Open Mukulareddy opened 4 years ago
@Mukulareddy The few-shot class-incremental learning (FSCIL) problem is originated from a real-world scenario. When developing AI agents, we usually train a model of good recognition performance on a large-scale database (e.g., ImageNet 1000 classes). But when put the agents in real applications, it may meet unseen new classes (e.g., 'chicken curry', not in the 1000 base classes), and the developer has to annotate a few training samples of these new classes and update the model as quickly as possible. Thus, the FSCIL problem has the following characteristics:
(1) The base class training set is a large-scale dataset. (2) The new class training set has very few training samples. (3) When learning new classes, the base head is expanded to support (base + new)-way classification.
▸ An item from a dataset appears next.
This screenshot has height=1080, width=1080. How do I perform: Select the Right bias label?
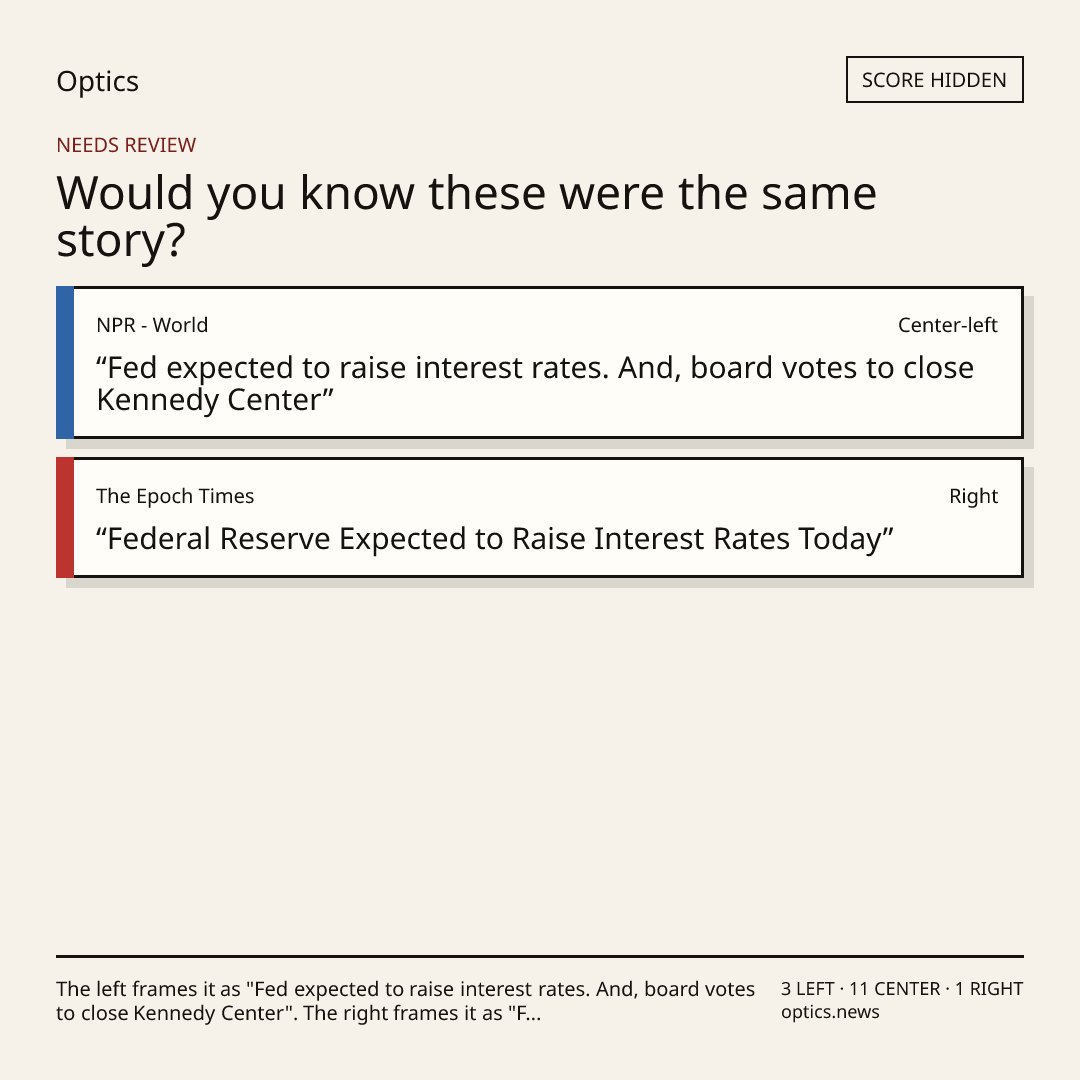(x=973, y=496)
In your scenario, the base model is designed for animal classification. Initially, we prepare a large scale animal database, which contains many annotated images (e.g., 1000 images per class) of C categories for training the base model. Then, we find there are 2 new classes (e.g., horse, cow) not being considered. So we collect a few training samples (e.g., 5 images per new class) and incrementally train the base model on these new samples. The resulting model can classify (C + 2) classes, despite the classes have highly imbalanced number of training samples and not trained at once.
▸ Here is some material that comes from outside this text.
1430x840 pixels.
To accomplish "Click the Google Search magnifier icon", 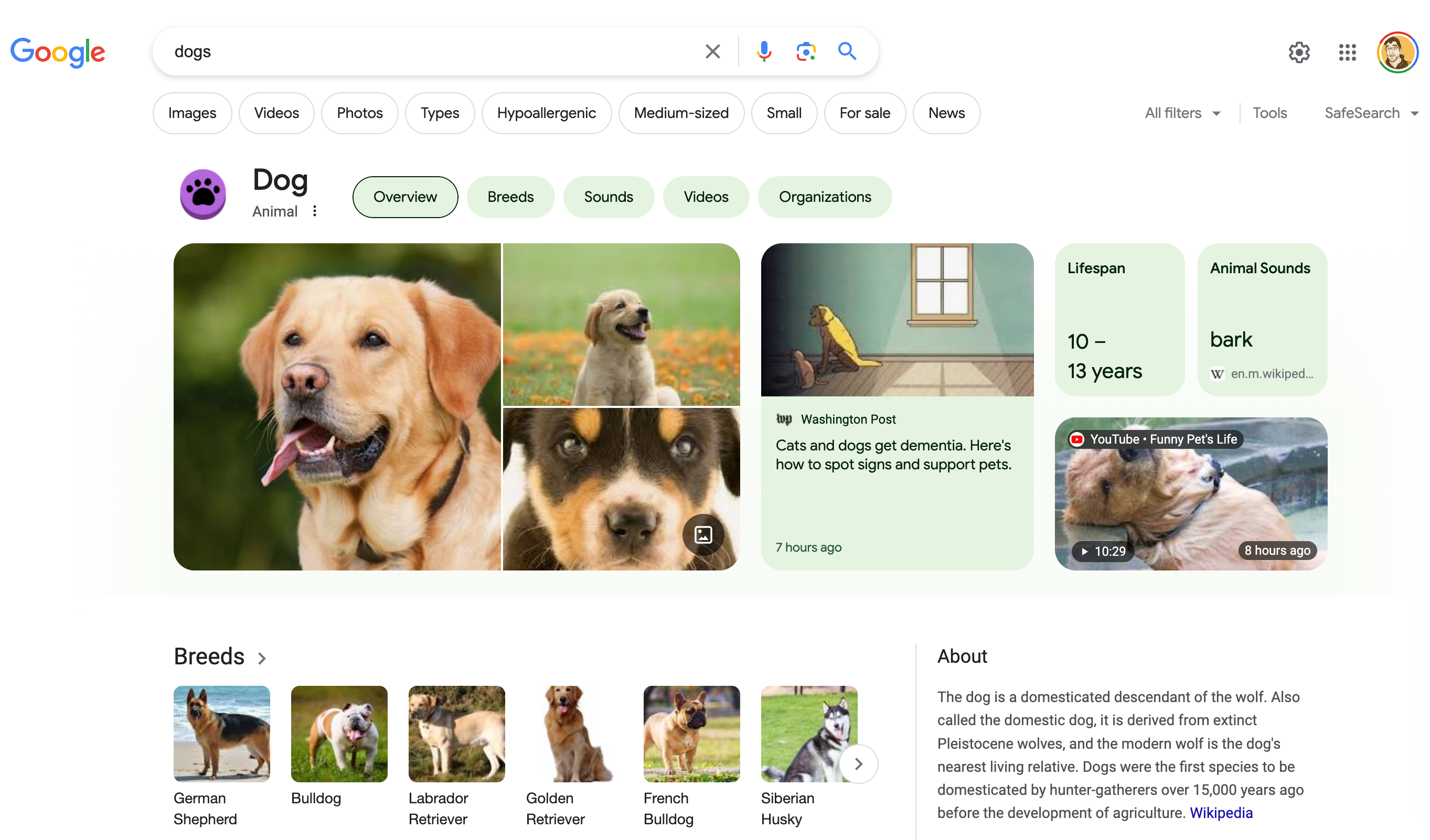I will 847,51.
The work really looks great. But only problem is to apply the same method on our own data for the task of classification.Unable to understand the data preparation part for the training. It would be very helpful if you could take a new dataset(lets say 2 classes(dog,cat)) and then incrementally train the network for another 2 classes(like horse,cow). Now the resulting model should be able to classify all 4 classes. Looking forward for your reply in this context.